*EXERCISE BRIEF:* Determine how many lines in the entries below include the word "will", and reply with that number alone.

[Opening INFORMATION PROVIDED section]

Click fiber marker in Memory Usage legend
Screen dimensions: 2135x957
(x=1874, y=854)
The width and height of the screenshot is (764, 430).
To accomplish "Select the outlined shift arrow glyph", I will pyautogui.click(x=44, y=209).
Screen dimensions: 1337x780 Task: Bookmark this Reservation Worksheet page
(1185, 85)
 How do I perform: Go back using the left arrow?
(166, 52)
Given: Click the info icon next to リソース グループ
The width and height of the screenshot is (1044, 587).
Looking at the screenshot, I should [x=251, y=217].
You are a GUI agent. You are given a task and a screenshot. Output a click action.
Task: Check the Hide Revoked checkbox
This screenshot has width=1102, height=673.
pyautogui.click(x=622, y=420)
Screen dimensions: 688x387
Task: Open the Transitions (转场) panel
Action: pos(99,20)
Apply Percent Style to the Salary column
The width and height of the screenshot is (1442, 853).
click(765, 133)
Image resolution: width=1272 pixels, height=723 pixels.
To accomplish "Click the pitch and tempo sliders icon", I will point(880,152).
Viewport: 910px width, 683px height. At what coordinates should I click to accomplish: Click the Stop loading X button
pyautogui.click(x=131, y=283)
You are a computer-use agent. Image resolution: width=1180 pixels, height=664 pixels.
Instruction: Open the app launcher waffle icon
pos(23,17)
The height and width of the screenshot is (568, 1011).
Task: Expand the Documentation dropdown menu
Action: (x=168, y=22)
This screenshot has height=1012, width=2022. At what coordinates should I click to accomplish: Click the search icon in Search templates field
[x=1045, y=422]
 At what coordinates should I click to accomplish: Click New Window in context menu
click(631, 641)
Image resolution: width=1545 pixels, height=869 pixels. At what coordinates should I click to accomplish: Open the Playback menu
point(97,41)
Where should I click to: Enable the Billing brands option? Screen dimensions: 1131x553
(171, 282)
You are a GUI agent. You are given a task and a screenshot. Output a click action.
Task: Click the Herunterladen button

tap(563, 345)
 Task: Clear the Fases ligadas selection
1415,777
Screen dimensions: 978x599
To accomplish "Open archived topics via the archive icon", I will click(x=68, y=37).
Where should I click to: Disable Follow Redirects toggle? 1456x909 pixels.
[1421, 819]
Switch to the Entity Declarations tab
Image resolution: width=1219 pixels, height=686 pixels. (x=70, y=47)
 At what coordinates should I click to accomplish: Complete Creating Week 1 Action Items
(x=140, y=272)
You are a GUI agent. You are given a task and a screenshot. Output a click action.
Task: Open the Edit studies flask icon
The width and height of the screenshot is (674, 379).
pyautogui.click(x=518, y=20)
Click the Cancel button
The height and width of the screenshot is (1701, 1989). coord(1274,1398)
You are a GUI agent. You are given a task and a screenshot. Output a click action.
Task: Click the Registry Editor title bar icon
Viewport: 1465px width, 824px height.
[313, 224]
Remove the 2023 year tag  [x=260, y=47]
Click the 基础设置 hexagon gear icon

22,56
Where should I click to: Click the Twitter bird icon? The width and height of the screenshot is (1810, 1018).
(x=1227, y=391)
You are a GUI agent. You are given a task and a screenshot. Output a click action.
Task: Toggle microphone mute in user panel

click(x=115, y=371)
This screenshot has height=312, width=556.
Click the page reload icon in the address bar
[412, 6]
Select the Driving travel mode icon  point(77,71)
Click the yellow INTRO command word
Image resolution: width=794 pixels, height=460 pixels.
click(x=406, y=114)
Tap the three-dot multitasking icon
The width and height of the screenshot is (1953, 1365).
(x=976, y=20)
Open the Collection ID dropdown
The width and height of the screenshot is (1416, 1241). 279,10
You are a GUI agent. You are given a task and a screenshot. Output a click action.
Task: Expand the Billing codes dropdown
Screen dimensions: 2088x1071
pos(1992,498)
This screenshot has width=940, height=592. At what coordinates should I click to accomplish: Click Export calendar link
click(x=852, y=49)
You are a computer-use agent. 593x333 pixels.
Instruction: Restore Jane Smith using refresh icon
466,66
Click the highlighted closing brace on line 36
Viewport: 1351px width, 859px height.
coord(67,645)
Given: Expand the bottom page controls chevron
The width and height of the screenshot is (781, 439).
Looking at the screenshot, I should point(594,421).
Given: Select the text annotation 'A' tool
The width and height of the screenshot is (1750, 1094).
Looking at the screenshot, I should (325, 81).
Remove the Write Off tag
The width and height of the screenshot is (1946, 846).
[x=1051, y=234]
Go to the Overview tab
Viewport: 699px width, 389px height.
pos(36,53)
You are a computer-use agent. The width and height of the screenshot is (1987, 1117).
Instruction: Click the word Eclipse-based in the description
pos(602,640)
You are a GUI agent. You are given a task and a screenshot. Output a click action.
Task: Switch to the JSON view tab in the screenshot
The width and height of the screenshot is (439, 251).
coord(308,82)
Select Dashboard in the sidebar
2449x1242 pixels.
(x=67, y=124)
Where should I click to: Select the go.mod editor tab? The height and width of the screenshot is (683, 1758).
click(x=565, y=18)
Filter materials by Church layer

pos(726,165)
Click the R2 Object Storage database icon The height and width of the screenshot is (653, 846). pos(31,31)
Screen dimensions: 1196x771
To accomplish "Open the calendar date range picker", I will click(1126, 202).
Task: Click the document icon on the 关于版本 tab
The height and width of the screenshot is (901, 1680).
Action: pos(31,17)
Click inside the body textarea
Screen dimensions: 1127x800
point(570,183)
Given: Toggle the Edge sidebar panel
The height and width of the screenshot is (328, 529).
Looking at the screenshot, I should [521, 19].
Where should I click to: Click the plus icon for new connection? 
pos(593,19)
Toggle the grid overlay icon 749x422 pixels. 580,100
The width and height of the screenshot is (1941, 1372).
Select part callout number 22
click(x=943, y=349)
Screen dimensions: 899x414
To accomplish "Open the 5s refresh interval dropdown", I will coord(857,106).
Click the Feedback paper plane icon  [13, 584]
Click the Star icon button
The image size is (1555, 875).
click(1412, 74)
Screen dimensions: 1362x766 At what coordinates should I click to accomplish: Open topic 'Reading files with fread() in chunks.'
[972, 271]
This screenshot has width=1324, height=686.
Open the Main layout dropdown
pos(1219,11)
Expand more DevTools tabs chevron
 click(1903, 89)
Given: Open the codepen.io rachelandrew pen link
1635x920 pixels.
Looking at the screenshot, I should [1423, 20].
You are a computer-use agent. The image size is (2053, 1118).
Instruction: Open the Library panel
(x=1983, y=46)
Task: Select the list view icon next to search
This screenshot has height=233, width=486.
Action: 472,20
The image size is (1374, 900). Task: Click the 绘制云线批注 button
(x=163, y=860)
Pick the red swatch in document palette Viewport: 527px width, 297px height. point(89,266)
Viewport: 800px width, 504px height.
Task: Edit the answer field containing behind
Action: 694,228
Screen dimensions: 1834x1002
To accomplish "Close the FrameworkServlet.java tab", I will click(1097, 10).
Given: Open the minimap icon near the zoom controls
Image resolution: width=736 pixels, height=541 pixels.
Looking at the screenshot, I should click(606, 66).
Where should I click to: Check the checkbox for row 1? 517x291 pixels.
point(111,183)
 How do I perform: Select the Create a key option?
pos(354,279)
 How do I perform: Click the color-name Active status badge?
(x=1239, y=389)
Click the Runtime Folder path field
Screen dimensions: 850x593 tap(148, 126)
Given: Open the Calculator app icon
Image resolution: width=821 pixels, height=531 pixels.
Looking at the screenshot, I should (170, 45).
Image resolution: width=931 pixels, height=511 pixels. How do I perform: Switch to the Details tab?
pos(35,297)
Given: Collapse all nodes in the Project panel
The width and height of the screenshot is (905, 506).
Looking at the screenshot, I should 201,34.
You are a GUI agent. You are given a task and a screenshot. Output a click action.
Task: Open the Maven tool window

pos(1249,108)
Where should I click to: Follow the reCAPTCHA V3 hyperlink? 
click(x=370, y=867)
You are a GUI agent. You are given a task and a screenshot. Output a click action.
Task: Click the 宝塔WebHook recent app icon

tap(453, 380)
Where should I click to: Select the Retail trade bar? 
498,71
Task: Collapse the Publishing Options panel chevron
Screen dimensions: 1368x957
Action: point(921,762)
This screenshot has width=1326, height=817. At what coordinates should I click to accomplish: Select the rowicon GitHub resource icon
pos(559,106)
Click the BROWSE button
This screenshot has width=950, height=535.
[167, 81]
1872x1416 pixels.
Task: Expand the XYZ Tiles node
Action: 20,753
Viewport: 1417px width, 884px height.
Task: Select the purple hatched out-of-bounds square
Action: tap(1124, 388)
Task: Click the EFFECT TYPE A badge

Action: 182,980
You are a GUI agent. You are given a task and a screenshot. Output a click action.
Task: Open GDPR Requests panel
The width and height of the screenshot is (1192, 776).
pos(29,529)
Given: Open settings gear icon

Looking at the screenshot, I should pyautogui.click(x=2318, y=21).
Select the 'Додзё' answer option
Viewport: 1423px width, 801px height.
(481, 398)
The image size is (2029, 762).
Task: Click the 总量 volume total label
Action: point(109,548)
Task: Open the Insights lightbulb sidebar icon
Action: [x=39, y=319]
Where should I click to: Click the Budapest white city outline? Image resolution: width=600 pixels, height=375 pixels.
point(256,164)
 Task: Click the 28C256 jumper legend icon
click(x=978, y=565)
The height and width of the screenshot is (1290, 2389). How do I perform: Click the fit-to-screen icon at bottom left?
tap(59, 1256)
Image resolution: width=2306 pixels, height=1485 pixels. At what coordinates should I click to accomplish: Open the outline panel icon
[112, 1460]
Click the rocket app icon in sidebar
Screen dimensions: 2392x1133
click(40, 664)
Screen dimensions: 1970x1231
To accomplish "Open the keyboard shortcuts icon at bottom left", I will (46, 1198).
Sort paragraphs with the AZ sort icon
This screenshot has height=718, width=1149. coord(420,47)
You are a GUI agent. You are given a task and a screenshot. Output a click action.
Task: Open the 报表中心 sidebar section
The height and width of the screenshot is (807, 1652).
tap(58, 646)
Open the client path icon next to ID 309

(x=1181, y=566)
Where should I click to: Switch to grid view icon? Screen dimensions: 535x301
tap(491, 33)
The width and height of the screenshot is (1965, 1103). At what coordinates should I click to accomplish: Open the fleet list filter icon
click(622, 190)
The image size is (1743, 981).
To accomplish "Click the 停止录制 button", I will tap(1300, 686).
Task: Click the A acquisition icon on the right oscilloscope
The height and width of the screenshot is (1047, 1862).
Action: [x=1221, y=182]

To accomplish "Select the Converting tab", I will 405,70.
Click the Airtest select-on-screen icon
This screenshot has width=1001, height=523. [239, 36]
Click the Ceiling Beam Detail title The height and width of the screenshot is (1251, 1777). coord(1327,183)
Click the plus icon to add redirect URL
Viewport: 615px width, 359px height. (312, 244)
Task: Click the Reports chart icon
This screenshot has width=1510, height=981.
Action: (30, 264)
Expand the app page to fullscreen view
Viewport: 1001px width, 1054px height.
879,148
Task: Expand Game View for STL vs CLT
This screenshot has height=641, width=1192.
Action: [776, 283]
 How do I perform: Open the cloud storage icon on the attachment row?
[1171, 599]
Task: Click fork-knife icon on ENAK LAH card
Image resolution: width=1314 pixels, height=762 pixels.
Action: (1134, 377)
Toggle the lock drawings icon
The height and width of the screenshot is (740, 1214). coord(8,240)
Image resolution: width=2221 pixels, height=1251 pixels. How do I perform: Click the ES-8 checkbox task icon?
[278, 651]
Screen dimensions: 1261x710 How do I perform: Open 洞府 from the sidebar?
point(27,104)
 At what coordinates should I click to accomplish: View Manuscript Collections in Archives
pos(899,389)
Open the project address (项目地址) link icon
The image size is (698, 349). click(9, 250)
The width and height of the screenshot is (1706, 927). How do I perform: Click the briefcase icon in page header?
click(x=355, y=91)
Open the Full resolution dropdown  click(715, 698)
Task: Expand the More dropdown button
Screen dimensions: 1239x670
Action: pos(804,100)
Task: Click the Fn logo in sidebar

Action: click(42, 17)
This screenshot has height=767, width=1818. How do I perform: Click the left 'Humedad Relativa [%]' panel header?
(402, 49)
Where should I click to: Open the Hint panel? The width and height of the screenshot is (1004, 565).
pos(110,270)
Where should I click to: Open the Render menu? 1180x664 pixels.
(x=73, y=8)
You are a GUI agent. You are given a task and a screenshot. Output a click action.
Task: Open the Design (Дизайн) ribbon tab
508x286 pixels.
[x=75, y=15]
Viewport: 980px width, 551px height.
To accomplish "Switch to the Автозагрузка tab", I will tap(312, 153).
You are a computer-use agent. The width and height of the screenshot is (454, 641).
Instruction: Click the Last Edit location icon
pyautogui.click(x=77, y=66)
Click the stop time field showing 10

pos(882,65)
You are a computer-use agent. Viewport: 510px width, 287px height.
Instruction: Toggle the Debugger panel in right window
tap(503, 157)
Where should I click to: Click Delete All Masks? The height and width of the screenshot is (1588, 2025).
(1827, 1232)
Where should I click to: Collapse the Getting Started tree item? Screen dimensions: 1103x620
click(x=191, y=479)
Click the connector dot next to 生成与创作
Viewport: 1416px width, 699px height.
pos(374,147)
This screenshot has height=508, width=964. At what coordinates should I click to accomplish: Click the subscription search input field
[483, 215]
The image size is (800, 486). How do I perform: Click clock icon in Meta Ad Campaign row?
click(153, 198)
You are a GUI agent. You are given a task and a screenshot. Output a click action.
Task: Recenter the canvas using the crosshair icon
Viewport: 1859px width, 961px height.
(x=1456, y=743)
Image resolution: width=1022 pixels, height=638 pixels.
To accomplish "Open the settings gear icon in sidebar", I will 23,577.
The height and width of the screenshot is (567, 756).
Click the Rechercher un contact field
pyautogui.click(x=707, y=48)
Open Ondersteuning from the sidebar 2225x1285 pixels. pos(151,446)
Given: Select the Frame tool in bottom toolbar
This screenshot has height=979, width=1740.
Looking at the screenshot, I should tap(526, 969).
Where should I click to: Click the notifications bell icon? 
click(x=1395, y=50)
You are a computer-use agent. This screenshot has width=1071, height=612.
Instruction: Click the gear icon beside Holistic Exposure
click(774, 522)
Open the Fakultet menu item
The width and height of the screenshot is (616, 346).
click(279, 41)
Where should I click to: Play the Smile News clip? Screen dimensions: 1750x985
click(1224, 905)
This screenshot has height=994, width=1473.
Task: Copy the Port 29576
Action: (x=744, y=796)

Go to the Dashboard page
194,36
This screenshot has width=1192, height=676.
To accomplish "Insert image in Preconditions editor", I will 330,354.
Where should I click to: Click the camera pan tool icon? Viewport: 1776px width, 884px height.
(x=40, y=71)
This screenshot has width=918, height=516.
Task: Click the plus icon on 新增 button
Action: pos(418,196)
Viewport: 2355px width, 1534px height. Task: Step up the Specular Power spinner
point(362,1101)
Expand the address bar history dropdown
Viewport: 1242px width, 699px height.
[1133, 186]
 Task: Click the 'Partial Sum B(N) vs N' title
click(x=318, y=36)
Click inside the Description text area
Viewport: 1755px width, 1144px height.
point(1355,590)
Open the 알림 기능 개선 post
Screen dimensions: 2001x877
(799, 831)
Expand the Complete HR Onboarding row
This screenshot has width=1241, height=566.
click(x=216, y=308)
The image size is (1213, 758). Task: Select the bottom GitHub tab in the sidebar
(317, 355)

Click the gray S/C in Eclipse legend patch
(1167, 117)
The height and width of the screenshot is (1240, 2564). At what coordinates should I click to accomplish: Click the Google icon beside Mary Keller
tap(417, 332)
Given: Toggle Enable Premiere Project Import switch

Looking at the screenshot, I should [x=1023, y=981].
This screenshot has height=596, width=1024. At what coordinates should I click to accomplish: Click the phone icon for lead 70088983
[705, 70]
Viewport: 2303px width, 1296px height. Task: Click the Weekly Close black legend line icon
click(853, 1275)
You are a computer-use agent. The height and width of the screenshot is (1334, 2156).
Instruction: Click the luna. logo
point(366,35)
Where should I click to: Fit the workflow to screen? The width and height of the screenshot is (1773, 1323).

[Closing INFORMATION PROVIDED section]

*RESPONSE FOR THIS EXERCISE:* 12